Copy the lines of the records below verbatim, starting at the line that contains "Select the blank page thumbnail" and ending at the line that contains "Action: (x=34, y=262)", with both of those lines included.

──────── Exercise materials ────────

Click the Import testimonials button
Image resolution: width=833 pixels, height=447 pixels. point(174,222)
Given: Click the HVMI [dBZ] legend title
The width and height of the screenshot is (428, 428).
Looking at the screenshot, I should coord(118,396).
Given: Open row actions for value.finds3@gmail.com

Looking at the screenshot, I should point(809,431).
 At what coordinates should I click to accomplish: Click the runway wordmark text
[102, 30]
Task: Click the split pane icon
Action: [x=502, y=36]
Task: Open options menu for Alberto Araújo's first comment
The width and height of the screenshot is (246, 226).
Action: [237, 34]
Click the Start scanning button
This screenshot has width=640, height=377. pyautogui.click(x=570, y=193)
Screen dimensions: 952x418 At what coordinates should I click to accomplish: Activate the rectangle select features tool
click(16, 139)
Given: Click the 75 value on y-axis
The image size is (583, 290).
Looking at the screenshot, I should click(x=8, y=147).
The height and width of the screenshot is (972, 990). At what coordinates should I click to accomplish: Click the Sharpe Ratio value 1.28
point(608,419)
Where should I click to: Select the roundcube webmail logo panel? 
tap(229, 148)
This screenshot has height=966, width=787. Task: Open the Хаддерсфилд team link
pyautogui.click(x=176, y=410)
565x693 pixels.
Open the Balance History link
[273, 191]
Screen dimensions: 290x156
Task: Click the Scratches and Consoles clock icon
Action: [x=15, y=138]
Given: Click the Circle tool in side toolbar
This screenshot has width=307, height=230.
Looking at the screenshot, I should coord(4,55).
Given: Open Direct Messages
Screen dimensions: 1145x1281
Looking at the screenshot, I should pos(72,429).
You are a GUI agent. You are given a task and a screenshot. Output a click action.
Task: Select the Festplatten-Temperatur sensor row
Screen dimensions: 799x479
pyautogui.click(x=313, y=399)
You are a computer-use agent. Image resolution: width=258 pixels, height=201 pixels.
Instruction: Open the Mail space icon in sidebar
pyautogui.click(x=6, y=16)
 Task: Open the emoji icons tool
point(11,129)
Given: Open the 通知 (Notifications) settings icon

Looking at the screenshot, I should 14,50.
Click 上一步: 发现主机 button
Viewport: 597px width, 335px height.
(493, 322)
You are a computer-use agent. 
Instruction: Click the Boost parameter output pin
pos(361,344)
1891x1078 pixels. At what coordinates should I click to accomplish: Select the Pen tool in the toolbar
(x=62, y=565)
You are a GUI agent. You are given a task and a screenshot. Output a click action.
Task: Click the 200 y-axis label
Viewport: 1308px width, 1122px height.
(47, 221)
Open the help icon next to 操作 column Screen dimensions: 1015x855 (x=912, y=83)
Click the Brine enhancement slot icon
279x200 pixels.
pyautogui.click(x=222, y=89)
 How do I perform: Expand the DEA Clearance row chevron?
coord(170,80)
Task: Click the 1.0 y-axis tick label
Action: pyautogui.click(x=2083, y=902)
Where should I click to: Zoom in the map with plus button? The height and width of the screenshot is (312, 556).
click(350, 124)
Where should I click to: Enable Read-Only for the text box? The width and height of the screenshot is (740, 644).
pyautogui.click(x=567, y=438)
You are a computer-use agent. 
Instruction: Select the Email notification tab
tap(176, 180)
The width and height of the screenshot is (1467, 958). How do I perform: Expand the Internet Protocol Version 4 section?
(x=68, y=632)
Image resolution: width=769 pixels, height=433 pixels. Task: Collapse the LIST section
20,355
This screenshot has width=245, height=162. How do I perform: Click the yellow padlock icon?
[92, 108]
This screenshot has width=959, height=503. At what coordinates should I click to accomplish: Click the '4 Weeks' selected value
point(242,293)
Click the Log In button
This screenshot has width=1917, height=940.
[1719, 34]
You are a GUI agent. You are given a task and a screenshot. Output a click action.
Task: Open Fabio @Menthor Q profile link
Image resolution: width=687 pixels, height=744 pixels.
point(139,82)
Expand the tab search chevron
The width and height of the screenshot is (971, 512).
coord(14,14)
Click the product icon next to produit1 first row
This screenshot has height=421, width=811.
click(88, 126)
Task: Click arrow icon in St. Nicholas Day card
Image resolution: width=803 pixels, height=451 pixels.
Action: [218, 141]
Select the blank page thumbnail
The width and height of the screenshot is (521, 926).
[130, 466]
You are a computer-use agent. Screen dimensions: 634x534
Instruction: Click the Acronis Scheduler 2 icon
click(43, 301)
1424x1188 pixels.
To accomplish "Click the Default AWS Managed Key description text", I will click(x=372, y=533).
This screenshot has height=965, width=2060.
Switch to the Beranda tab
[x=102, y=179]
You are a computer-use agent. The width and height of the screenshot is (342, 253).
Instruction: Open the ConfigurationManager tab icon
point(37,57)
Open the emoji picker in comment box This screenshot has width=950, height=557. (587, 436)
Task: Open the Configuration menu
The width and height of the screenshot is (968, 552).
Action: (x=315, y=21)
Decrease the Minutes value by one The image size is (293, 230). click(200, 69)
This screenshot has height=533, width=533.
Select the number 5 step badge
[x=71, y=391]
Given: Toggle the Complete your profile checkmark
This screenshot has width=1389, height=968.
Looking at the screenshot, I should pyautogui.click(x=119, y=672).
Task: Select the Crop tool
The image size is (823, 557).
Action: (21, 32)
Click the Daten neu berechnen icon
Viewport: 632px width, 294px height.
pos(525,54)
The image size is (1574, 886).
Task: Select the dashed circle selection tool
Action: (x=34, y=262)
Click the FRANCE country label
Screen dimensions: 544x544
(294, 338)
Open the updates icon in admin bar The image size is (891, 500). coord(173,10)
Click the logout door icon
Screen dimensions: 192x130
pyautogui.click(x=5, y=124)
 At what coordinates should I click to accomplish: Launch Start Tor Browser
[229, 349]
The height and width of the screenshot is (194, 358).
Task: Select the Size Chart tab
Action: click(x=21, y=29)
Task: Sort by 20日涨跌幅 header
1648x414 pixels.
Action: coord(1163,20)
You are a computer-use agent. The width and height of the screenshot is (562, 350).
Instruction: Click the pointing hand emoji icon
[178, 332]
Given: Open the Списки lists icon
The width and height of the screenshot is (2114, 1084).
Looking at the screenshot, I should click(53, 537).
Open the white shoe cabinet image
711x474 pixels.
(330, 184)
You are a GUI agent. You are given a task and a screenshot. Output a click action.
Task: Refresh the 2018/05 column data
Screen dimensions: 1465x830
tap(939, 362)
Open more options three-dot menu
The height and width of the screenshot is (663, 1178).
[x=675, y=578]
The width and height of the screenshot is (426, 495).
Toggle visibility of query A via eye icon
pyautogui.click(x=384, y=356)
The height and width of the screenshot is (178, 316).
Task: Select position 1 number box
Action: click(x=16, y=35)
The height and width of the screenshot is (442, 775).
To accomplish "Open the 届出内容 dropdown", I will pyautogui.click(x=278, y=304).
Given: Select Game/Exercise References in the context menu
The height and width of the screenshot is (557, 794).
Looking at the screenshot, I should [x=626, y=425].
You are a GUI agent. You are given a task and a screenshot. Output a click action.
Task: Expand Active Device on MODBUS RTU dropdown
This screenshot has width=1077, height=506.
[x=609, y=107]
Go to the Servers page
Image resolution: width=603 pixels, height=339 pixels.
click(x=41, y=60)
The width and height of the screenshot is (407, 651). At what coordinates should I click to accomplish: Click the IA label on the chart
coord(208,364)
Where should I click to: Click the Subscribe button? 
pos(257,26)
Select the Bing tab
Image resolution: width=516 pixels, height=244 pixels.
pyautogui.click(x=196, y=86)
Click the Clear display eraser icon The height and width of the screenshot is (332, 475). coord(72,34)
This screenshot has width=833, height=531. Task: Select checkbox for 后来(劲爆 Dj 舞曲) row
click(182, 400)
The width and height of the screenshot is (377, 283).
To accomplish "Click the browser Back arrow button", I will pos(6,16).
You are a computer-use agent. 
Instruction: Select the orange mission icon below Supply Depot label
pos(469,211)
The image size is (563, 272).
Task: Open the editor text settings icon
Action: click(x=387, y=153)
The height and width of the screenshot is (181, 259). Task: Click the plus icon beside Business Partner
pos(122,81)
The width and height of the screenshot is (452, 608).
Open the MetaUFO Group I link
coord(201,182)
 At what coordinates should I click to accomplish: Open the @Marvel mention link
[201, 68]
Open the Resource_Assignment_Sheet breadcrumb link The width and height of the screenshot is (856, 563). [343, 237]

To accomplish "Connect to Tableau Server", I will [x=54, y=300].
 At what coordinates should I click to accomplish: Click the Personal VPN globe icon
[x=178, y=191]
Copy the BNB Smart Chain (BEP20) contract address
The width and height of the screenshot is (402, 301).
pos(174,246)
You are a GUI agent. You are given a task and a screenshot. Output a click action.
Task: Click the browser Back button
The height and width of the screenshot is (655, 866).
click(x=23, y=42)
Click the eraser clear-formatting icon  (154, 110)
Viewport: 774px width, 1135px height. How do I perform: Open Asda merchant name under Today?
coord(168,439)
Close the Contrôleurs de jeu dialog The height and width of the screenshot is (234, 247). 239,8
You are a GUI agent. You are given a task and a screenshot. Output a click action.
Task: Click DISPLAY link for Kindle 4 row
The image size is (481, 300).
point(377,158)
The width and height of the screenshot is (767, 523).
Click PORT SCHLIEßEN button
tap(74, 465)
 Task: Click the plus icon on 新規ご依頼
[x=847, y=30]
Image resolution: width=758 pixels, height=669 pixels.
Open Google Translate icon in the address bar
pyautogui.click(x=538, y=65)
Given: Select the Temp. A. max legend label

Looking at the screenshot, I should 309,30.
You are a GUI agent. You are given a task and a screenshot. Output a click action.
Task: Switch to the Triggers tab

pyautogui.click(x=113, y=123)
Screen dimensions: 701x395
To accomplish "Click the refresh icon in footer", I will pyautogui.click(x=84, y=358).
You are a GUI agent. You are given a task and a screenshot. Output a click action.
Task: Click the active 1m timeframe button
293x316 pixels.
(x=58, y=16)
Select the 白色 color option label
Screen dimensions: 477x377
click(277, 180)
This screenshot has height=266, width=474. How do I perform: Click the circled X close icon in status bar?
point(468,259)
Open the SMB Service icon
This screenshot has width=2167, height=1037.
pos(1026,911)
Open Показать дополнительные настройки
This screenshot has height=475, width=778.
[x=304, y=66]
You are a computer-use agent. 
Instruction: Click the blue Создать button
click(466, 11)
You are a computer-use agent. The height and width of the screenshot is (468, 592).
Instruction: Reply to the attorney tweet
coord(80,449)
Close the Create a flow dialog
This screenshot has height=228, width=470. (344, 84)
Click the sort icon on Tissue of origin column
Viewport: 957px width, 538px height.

────────

Output of the task:
Select the blank page thumbnail
The width and height of the screenshot is (521, 926).
[130, 466]
You are a computer-use agent. Screen dimensions: 634x534
Instruction: Click the Acronis Scheduler 2 icon
click(43, 301)
1424x1188 pixels.
To accomplish "Click the Default AWS Managed Key description text", I will click(x=372, y=533).
This screenshot has height=965, width=2060.
Switch to the Beranda tab
[x=102, y=179]
You are a computer-use agent. The width and height of the screenshot is (342, 253).
Instruction: Open the ConfigurationManager tab icon
point(37,57)
Open the emoji picker in comment box This screenshot has width=950, height=557. (587, 436)
Task: Open the Configuration menu
The width and height of the screenshot is (968, 552).
Action: (x=315, y=21)
Decrease the Minutes value by one The image size is (293, 230). click(200, 69)
This screenshot has height=533, width=533.
Select the number 5 step badge
[x=71, y=391]
Given: Toggle the Complete your profile checkmark
This screenshot has width=1389, height=968.
Looking at the screenshot, I should pyautogui.click(x=119, y=672).
Task: Select the Crop tool
The image size is (823, 557).
Action: (21, 32)
Click the Daten neu berechnen icon
Viewport: 632px width, 294px height.
pos(525,54)
The image size is (1574, 886).
Task: Select the dashed circle selection tool
Action: (x=34, y=262)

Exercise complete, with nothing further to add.